_Aim of the exercise_. Repeat the following records line for line, with no changes.

A run of records:
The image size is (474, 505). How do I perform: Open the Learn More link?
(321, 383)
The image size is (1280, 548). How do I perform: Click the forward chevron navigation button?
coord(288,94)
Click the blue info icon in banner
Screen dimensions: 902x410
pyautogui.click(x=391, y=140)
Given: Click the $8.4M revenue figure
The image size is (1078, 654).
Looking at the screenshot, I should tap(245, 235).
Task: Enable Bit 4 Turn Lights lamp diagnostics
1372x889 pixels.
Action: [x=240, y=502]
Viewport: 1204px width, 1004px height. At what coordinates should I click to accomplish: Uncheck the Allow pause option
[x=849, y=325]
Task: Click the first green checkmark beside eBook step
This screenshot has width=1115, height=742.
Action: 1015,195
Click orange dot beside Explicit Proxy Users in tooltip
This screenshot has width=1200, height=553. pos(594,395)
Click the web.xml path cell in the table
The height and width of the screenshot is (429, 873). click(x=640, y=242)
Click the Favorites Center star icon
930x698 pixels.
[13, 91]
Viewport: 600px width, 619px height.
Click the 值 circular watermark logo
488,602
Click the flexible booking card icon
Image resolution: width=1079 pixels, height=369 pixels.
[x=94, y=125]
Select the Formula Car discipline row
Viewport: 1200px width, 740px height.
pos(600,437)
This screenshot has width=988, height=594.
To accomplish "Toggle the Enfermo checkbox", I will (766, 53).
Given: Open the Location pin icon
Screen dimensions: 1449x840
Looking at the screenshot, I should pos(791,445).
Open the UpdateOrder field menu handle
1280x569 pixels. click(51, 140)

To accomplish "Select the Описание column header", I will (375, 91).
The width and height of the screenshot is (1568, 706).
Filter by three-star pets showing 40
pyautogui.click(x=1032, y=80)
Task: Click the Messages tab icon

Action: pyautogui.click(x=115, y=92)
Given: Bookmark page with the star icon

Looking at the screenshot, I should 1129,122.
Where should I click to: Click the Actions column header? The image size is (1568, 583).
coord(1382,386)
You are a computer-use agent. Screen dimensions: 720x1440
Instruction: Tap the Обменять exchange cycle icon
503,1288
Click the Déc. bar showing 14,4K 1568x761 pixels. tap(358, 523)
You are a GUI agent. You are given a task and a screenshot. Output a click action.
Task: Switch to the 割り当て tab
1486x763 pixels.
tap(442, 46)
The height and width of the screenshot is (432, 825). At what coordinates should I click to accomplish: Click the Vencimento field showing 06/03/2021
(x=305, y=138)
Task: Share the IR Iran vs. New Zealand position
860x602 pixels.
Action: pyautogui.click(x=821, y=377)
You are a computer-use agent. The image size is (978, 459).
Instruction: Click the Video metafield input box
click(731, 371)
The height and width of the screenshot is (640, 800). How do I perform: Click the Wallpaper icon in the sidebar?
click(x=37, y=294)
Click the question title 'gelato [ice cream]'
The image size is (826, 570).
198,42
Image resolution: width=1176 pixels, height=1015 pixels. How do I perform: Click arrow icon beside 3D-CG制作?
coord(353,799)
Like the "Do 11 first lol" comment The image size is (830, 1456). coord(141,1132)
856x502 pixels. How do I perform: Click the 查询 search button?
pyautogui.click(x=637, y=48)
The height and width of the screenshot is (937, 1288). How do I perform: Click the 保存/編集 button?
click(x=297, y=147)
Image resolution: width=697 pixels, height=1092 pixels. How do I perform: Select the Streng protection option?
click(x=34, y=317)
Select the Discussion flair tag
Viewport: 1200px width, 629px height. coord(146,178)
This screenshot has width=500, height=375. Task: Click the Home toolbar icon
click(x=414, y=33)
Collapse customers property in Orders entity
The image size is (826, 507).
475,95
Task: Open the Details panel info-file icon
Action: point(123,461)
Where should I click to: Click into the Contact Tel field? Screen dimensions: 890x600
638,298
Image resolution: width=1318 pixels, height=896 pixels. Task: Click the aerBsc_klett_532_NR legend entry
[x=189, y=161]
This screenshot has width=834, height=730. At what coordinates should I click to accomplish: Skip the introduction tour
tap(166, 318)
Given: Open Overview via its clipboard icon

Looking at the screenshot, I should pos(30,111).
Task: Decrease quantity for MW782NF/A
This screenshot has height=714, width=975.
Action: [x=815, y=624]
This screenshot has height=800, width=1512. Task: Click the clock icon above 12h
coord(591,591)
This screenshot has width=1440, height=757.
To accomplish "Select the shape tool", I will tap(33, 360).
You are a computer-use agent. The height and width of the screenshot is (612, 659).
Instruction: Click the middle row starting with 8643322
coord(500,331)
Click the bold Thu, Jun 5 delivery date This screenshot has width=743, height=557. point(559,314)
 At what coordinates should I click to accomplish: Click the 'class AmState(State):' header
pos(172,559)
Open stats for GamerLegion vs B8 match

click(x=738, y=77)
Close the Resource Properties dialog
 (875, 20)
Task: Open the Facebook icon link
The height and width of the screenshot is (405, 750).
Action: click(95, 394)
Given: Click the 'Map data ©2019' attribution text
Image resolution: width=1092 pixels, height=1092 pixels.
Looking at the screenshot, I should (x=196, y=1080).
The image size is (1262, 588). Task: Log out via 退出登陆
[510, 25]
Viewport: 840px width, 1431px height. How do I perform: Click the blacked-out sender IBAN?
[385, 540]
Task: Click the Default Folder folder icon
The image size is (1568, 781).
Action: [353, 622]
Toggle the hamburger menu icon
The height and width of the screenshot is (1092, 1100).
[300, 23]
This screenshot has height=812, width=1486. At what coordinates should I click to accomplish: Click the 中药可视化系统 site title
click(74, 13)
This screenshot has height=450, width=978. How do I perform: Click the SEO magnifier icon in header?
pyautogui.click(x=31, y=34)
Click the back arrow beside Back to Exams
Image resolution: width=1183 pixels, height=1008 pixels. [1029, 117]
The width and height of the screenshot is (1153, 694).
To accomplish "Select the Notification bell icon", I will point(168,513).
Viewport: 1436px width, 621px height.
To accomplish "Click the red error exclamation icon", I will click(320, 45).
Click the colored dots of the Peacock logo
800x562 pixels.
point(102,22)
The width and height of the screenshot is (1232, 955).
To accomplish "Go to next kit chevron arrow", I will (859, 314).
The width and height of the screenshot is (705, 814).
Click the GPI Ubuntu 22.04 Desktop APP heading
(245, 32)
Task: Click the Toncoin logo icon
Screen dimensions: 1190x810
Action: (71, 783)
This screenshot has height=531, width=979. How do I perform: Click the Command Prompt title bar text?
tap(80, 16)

_Task solution_.
The image size is (474, 505). How do I perform: Open the Learn More link?
(321, 383)
The image size is (1280, 548). How do I perform: Click the forward chevron navigation button?
coord(288,94)
Click the blue info icon in banner
Screen dimensions: 902x410
pyautogui.click(x=391, y=140)
Given: Click the $8.4M revenue figure
The image size is (1078, 654).
Looking at the screenshot, I should tap(245, 235).
Task: Enable Bit 4 Turn Lights lamp diagnostics
1372x889 pixels.
Action: [x=240, y=502]
Viewport: 1204px width, 1004px height. At what coordinates should I click to accomplish: Uncheck the Allow pause option
[x=849, y=325]
Task: Click the first green checkmark beside eBook step
This screenshot has width=1115, height=742.
Action: 1015,195
Click orange dot beside Explicit Proxy Users in tooltip
This screenshot has width=1200, height=553. pos(594,395)
Click the web.xml path cell in the table
The height and width of the screenshot is (429, 873). click(x=640, y=242)
Click the Favorites Center star icon
930x698 pixels.
[13, 91]
Viewport: 600px width, 619px height.
Click the 值 circular watermark logo
488,602
Click the flexible booking card icon
Image resolution: width=1079 pixels, height=369 pixels.
[x=94, y=125]
Select the Formula Car discipline row
Viewport: 1200px width, 740px height.
pos(600,437)
This screenshot has width=988, height=594.
To accomplish "Toggle the Enfermo checkbox", I will (766, 53).
Given: Open the Location pin icon
Screen dimensions: 1449x840
Looking at the screenshot, I should pos(791,445).
Open the UpdateOrder field menu handle
1280x569 pixels. click(51, 140)

To accomplish "Select the Описание column header", I will (375, 91).
The width and height of the screenshot is (1568, 706).
Filter by three-star pets showing 40
pyautogui.click(x=1032, y=80)
Task: Click the Messages tab icon

Action: pyautogui.click(x=115, y=92)
Given: Bookmark page with the star icon

Looking at the screenshot, I should 1129,122.
Where should I click to: Click the Actions column header? The image size is (1568, 583).
coord(1382,386)
You are a computer-use agent. Screen dimensions: 720x1440
Instruction: Tap the Обменять exchange cycle icon
503,1288
Click the Déc. bar showing 14,4K 1568x761 pixels. tap(358, 523)
You are a GUI agent. You are given a task and a screenshot. Output a click action.
Task: Switch to the 割り当て tab
1486x763 pixels.
tap(442, 46)
The height and width of the screenshot is (432, 825). At what coordinates should I click to accomplish: Click the Vencimento field showing 06/03/2021
(x=305, y=138)
Task: Share the IR Iran vs. New Zealand position
860x602 pixels.
Action: pyautogui.click(x=821, y=377)
You are a computer-use agent. The image size is (978, 459).
Instruction: Click the Video metafield input box
click(731, 371)
The height and width of the screenshot is (640, 800). How do I perform: Click the Wallpaper icon in the sidebar?
click(x=37, y=294)
Click the question title 'gelato [ice cream]'
The image size is (826, 570).
198,42
Image resolution: width=1176 pixels, height=1015 pixels. How do I perform: Click arrow icon beside 3D-CG制作?
coord(353,799)
Like the "Do 11 first lol" comment The image size is (830, 1456). coord(141,1132)
856x502 pixels. How do I perform: Click the 查询 search button?
pyautogui.click(x=637, y=48)
The height and width of the screenshot is (937, 1288). How do I perform: Click the 保存/編集 button?
click(x=297, y=147)
Image resolution: width=697 pixels, height=1092 pixels. How do I perform: Select the Streng protection option?
click(x=34, y=317)
Select the Discussion flair tag
Viewport: 1200px width, 629px height. coord(146,178)
This screenshot has width=500, height=375. Task: Click the Home toolbar icon
click(x=414, y=33)
Collapse customers property in Orders entity
The image size is (826, 507).
475,95
Task: Open the Details panel info-file icon
Action: point(123,461)
Where should I click to: Click into the Contact Tel field? Screen dimensions: 890x600
638,298
Image resolution: width=1318 pixels, height=896 pixels. Task: Click the aerBsc_klett_532_NR legend entry
[x=189, y=161]
This screenshot has width=834, height=730. At what coordinates should I click to accomplish: Skip the introduction tour
tap(166, 318)
Given: Open Overview via its clipboard icon

Looking at the screenshot, I should pos(30,111).
Task: Decrease quantity for MW782NF/A
This screenshot has height=714, width=975.
Action: [x=815, y=624]
This screenshot has height=800, width=1512. Task: Click the clock icon above 12h
coord(591,591)
This screenshot has width=1440, height=757.
To accomplish "Select the shape tool", I will tap(33, 360).
You are a computer-use agent. The height and width of the screenshot is (612, 659).
Instruction: Click the middle row starting with 8643322
coord(500,331)
Click the bold Thu, Jun 5 delivery date This screenshot has width=743, height=557. point(559,314)
 At what coordinates should I click to accomplish: Click the 'class AmState(State):' header
pos(172,559)
Open stats for GamerLegion vs B8 match

click(x=738, y=77)
Close the Resource Properties dialog
 (875, 20)
Task: Open the Facebook icon link
The height and width of the screenshot is (405, 750).
Action: click(95, 394)
Given: Click the 'Map data ©2019' attribution text
Image resolution: width=1092 pixels, height=1092 pixels.
Looking at the screenshot, I should (x=196, y=1080).
The image size is (1262, 588). Task: Log out via 退出登陆
[510, 25]
Viewport: 840px width, 1431px height. How do I perform: Click the blacked-out sender IBAN?
[385, 540]
Task: Click the Default Folder folder icon
The image size is (1568, 781).
Action: [353, 622]
Toggle the hamburger menu icon
The height and width of the screenshot is (1092, 1100).
[300, 23]
This screenshot has height=812, width=1486. At what coordinates should I click to accomplish: Click the 中药可视化系统 site title
click(74, 13)
This screenshot has height=450, width=978. How do I perform: Click the SEO magnifier icon in header?
pyautogui.click(x=31, y=34)
Click the back arrow beside Back to Exams
Image resolution: width=1183 pixels, height=1008 pixels. [1029, 117]
The width and height of the screenshot is (1153, 694).
To accomplish "Select the Notification bell icon", I will point(168,513).
Viewport: 1436px width, 621px height.
To accomplish "Click the red error exclamation icon", I will click(320, 45).
Click the colored dots of the Peacock logo
800x562 pixels.
point(102,22)
The width and height of the screenshot is (1232, 955).
To accomplish "Go to next kit chevron arrow", I will (859, 314).
The width and height of the screenshot is (705, 814).
Click the GPI Ubuntu 22.04 Desktop APP heading
(245, 32)
Task: Click the Toncoin logo icon
Screen dimensions: 1190x810
Action: (71, 783)
This screenshot has height=531, width=979. How do I perform: Click the Command Prompt title bar text?
tap(80, 16)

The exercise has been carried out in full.